Understanding wake windows can help you and your baby have a flexible, smooth routine that will lead to better naps and happier babies. A wake window is the average amount of time a baby of a certain age can stay awake without a nap. Most babies have pretty predictable tolerances for how long they can stay awake without a nap, but each baby is unique—learn your baby’s sleep cues and track their patterns to develop a flexible schedule. Of course, sleep regressions might throw all of this out the window, but they are temporary and your baby should get back on track eventually.
The line between winding down and melting down is a thin one for your baby, so use this chart as a starting point for learning your baby’s wake windows. In the first six months of their life, this can be a handy way to know when your child might be ready to nap.
0–1 Month | 45 minutes
1–2 Months | Less than an hour
3 Months | 1 hour 15 mins
4 Months | 1 hour 30 mins
5 Months | 1 hour 45 mins
6 Months | 2 hours
After six months, you can start to rely on more predictable naps at consistent times during the day, but you should still keep in mind how long your child can tolerate being awake. Each nap should last at least 40 minutes to get a full sleep cycle in, but ideally 1–2 hours give them time to recover from playing.
6–9 Months | 3 Naps
9–12 Months | 2 Naps
12–18 Months | 1–2 Naps
18+ Months | 1 Nap
When it is time to drop a nap?
Dropping a nap from your baby’s schedule can be tricky, especially when it’s been working so well for both of you for a bit. There are a few ways your little one will typically let you know when they are ready to drop a nap.
Early morning wakings
If your baby is suddenly ready to party at 4:30am when previously they’d sleep until 7am or 8am, they might be getting too much sleep during the day. Try stretching those wake windows and dropping a nap to see if they sleep longer overnight.
If you’re used to putting your little one down for a nap at 11am, but now they are protesting in their crib until 11:30am or noon, it may be time to move to a later nap.

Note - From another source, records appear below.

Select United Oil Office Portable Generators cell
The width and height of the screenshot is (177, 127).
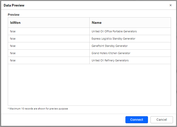tap(114, 31)
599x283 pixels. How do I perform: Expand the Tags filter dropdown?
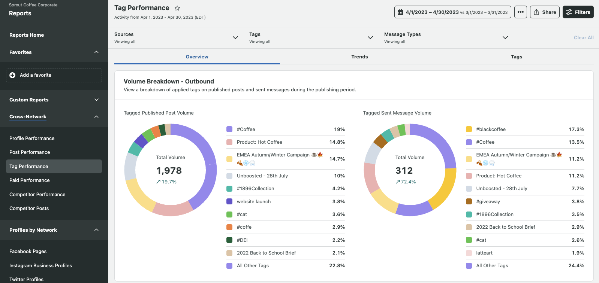[370, 37]
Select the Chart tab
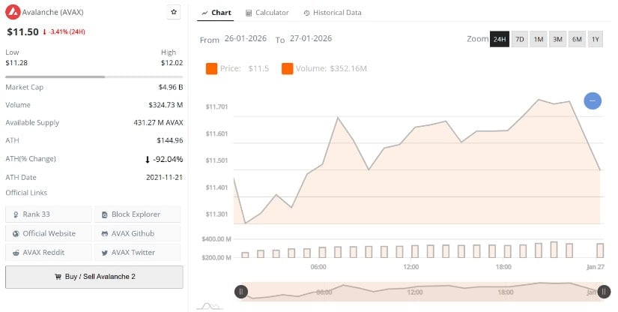 [216, 13]
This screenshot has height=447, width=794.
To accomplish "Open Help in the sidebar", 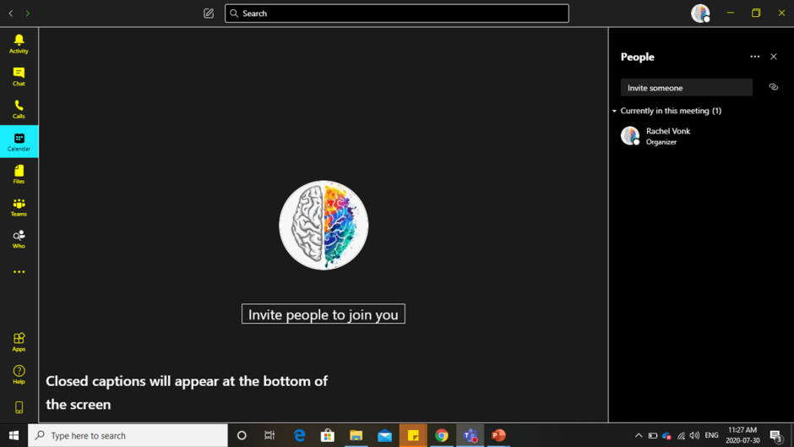I will 19,374.
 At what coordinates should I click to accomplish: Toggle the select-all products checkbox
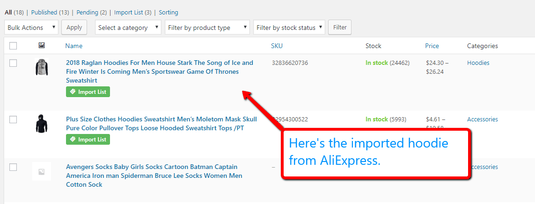[13, 46]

Sometimes a third or fourth nap in the evening can interfere with bedtime. If babies don’t have enough time to tire themselves out and unwind before bed, they may fuss more and wake up throughout the night. Dropping that last nap should help get them to bed smoother.
Suddenly short naps
If your child is normally napping for an hour or more and suddenly wakes 10, 15, or 30 minutes into a nap—they probably need more awake time between naps.
Can babies nap too much?
Going from sleeping 18 hours a day as a newborn to being able to make it through the day with just one nap can have a lot of ups and downs on the way. Your baby’s sleep needs will change as they go through certain developmental phases. Teething, learning to crawl, a cold—all of these things can totally change how much rest your kiddo needs, so don’t stress too, too much if they go through a few days of napping more.
If your child isn’t sleeping enough overnight (10–12 hours) it might be time to start waking them from super long naps, or dropping one. If your little one is sleeping fine overnight and napping a lot during the day, but is otherwise active and engaged during wake times, they may just have a higher sleep drive than other kids.
If your baby is suddenly lethargic and sleeping for most of the day, always check for a fever and call their pediatrician, just in case. A major change can be a sign of sickness, but it can also be a myriad of other normal, expected developmental changes causing them to sleep more.